# [SELECTED TEXT]
When I first started in clinical Q&A nearly 30 years ago with ATTRACT, we often received questions from general practitioners that I knew could be answered by the excellent clinical guidelines available at the time (I think they were called Prodigy then). The challenge wasn’t the lack of guidance – it was that the guidelines were long, and pinpointing the relevant section was difficult. For many questions, our real task was simply to extract the key information buried within a mass of content, most of which wasn’t directly relevant.

Even then, I felt that if the guidelines were broken into bite-sized pieces, they would be far easier to use. I used to talk about taking a pair of “HTML scissors” to cut them up, so GPs could more easily find the specific information they needed for themselves.

Fast forward to today, and at AskTrip we face a related challenge – one that has reminded me of those early “HTML scissors” conversations. Our system searches documents and sends the entire text (guidelines, systematic reviews, and so on) to the AI model, asking it to identify and extract the relevant passage. If a document happens to be 5,000 words long, this process takes time – and incurs unnecessary computational cost – just to locate the key section.

By coincidence, the idea behind those old “HTML scissors” has become a recognised approach in modern information retrieval. It’s now a standard technique, widely used in AI pipelines, and it even has a name: chunking.

Chunking divides large documents into smaller, coherent sections to make them easier and faster to process. Instead of treating a guideline as a single 5,000-word block, chunking breaks it into major thematic units – such as causes, diagnosis, initial management, monitoring, or special populations. Within each of these larger chunks, the content can be divided even further into sub-chunks, which capture more granular pieces of information. For example, a diagnosis chunk might be split into sub-chunks for individual diagnostic tests, criteria, red flags, and decision pathways. These sub-chunks retain enough local context to stand alone, allowing the AI system to pinpoint very specific information without processing the entire guideline or even the full section.

# [AVAILABLE DATA]
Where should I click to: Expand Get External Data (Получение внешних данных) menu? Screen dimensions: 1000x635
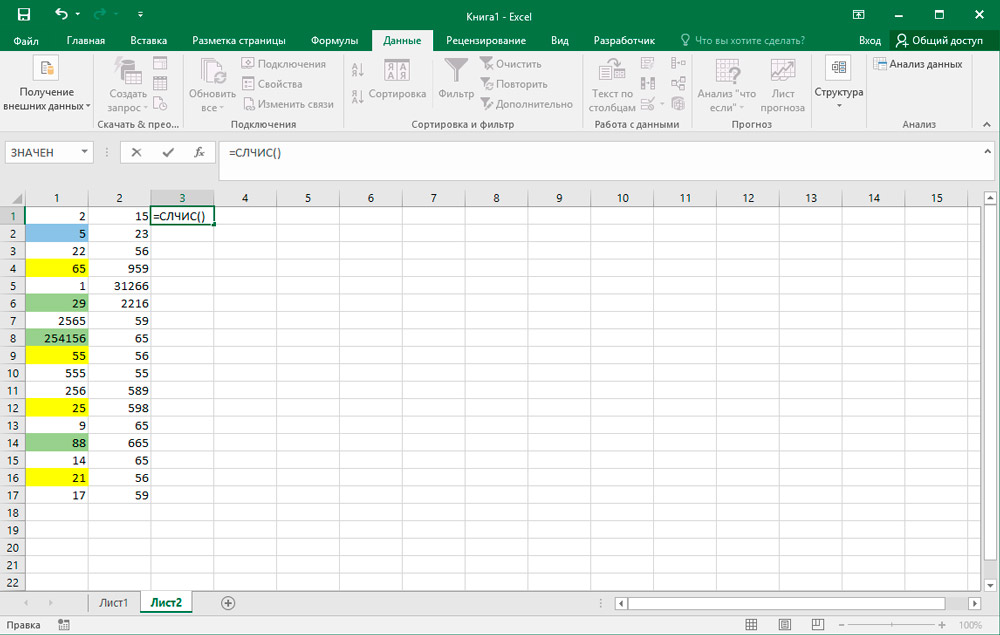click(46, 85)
==
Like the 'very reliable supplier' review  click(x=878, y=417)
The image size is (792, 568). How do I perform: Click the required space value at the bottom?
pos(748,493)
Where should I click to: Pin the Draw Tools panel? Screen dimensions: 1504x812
--
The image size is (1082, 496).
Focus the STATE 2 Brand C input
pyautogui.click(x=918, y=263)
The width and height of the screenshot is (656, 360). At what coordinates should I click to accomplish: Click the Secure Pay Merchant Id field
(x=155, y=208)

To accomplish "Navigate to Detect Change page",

# [EXPLORE THE MATERIAL]
a) From the text on chunking, list the major thematic units that a guideline can be broken into.
b) Carry on the text on chunking from its last sentence.
The listing is not needed for any of this.

# [RESPONSES IN ORDER]
a) causes, diagnosis, initial management, monitoring, special populations

b)
The result is faster retrieval, lower computational cost, and more accurate matching between a clinician’s question and the part of the guideline that truly answers it. Because the AI is working with smaller, well-defined blocks of text, it can zero in on precise details – such as a dosing adjustment, a diagnostic threshold, or a management step – without being distracted by the surrounding material. This not only reduces latency and improves user experience but also increases reliability: the system is less likely to miss key details or return irrelevant passages, making the overall process both more efficient and more clinically useful.

So, our next major improvement to AskTrip is the introduction of chunking for large documents. This will allow us to deliver clearer, more precise answers, generated more quickly and at a much lower computational cost. And we’re not stopping there. To push performance even further, we’re developing vector search to improve how we target the most relevant chunks in the first place. I’ve written a brief explanation of vector search already, and I’ll share more updates as this work progresses—but together, these advances mark a significant step forward in making AskTrip faster, smarter, and more efficient for everyone who relies on it.